Memory allocation

OfficeUnlimited · July 12, 2023, 10:35pm

Hello, I am totally new to pytorch, so forgive my French … I have a stack trace showing this:

torch.cuda.OutOfMemoryError: CUDA out of memory. Tried to allocate 446.00 MiB (GPU 0; 14.54 GiB total capacity; 753.56 MiB already allocated; 246.56 MiB free; 930.00 MiB reserved in total by PyTorch) If reserved memory is >> allocated memory try setting max_split_size_mb to avoid fragmentation. See documentation for Memory Management and PYTORCH_CUDA_ALLOC_CONF

My GPU has 14.54GB, so where does this go wrong? I must say I am using the app in a docker container, are there any known limitation there maybe?

Any help/info highly appreciated! Thanks!

Ronald

ptrblck · July 13, 2023, 12:34am

Check if any other application is using memory and could cause the OOM issue.

OfficeUnlimited · July 13, 2023, 12:12pm

Hi Ptrblck,
Yes there was, killed it solved it. But suppose you have 2 containers trying to share the GPU capabilities, how do you manage the congestion?

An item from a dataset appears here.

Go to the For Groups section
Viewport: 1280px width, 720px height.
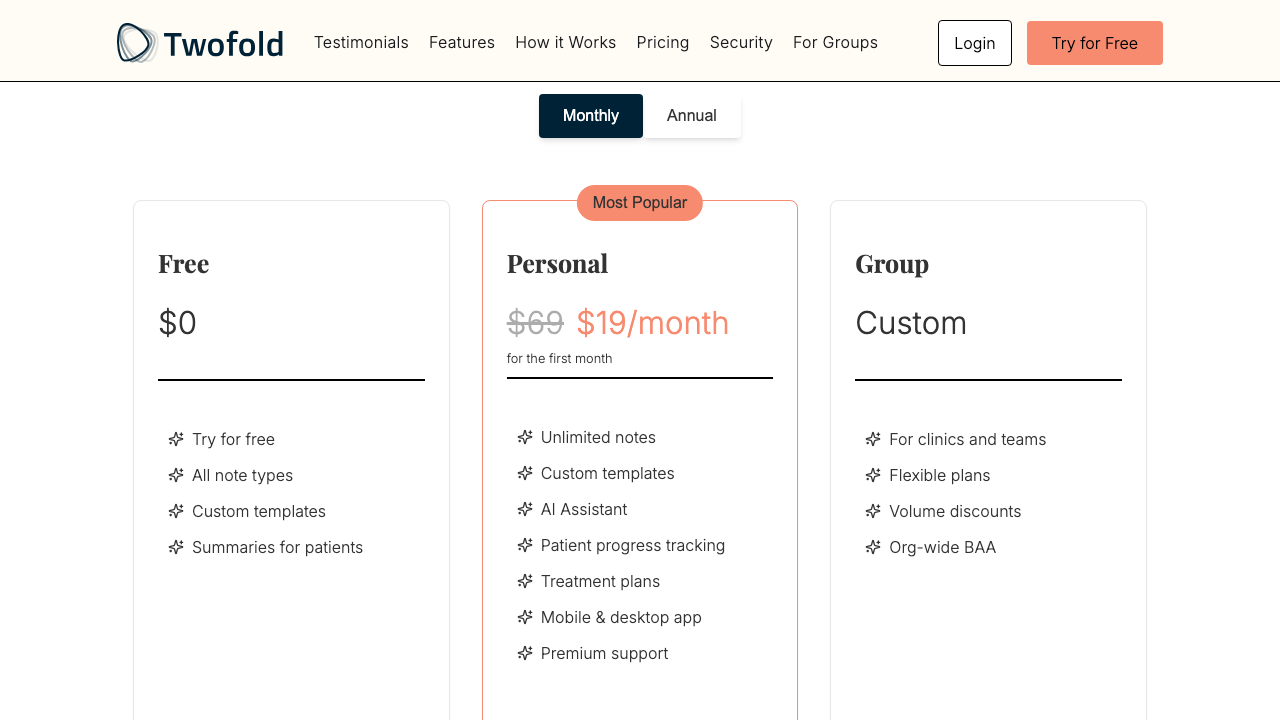click(x=835, y=42)
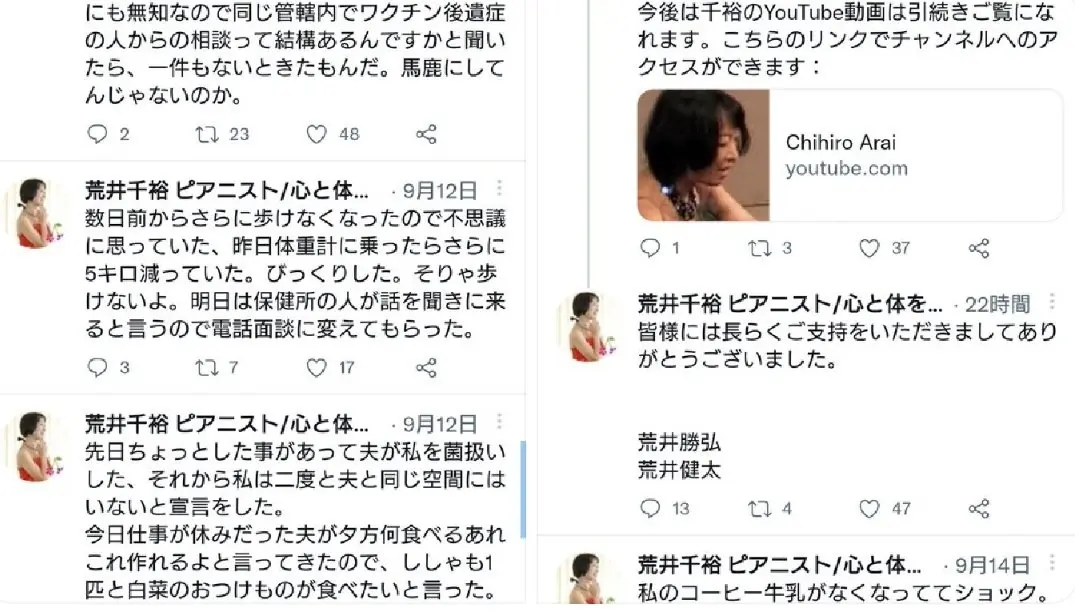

Thanks!
Ronald

OfficeUnlimited · July 13, 2023, 12:11pm

Tx and yes, there was, but assume we have two containers rtying to share the CPU, how do you cope with congestion in respect to the available GPU resources?

Ciao!

ptrblck · July 13, 2023, 9:47pm

You could limit the available device memory for each process via torch.cuda.set_per_process_memory_fraction(fraction, device=None).

OfficeUnlimited · July 14, 2023, 7:35am

Hmmz, tx, but would that mean that you need to kinda statically divide the memory over the processes and do the assignment per container/process? Looks like the only alternative. That renders the containerization less flexible…

ptrblck · July 14, 2023, 9:39am

Yes, you would define the limit per process. How else would you handle it? You could just use the default and allow all processes to allocate the entire memory but would then run into the original issue.

OfficeUnlimited · July 14, 2023, 11:01am

Got it, they are unaware of each other. Tx man!

OfficeUnlimited · July 14, 2023, 11:47am

last question, when the python is finished and waiting for new work, can I in the meantime ‘release’ the GPU? I am now in a waiting loop waiting for user input, so in this period I 'd rathther free up the gpu. Is there some statement for that? Thxnks!

ptrblck · July 14, 2023, 7:17pm

Yes, you could del all objects which are not needed anymore and clear the cache via torch.cuda.empty_cache(). This will return the cached memory to the OS and will allow other processes to allocate it. Only the CUDA Context and referenced tensors/objects will still allocate and use memory.

OfficeUnlimited · July 14, 2023, 8:57pm

Hi, and still tx for your help, highly appreciated, I m really new to this. Suppose I put the empty_cache() in the finaly clause of my python, should that be sufficient? All objects are del/disposed/destroyed by design at the end of the finaly block, right? Or do I need to be really explicit about which objects to del? Does python not have a garbage collection orso like in .net?
Tx!

ptrblck · July 14, 2023, 10:13pm

Python uses function scoping and will delete objects once you return from the function. In case you’ve created tensors in such a function they will be deleted and the CUDA memory will be returned to the cache. You can then free this cache via torch.cuda.empty_cache().
In case you are creating objects in the global scope you would explicitly need to delete them before calling empty_cache(). The same applies for returned objects from any function which are still referenced.

Yes, Python uses a garbage collector.